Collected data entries
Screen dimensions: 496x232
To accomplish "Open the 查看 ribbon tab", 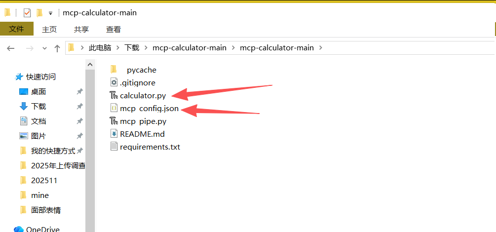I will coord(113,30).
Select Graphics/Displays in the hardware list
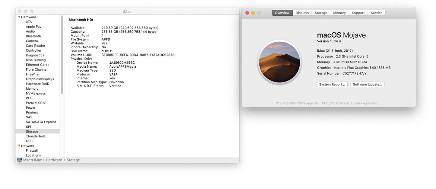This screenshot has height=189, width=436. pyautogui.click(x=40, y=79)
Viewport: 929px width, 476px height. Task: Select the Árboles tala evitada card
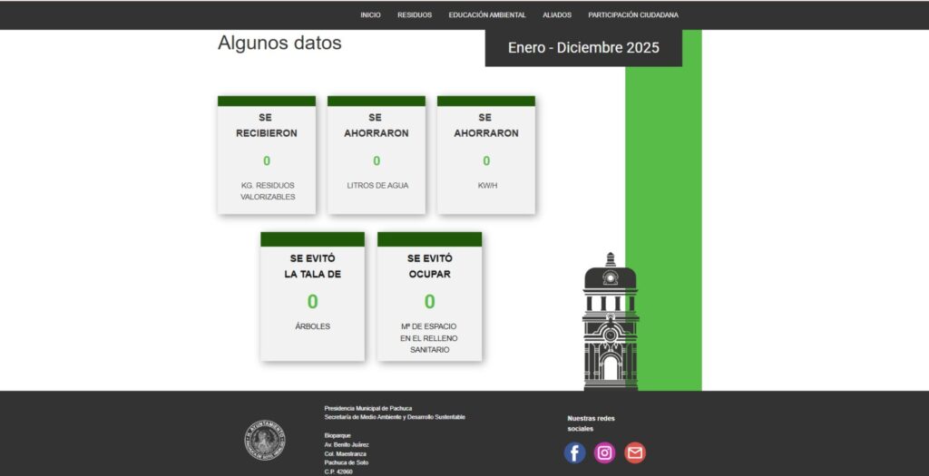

## What to work on
Please copy the lines above, starting at the one that holds "Select Graphics/Displays in the hardware list" and stopping after the last line, exactly as they appear and minus the pictures.

## Final answer
Select Graphics/Displays in the hardware list
This screenshot has height=189, width=436. pyautogui.click(x=40, y=79)
Viewport: 929px width, 476px height. Task: Select the Árboles tala evitada card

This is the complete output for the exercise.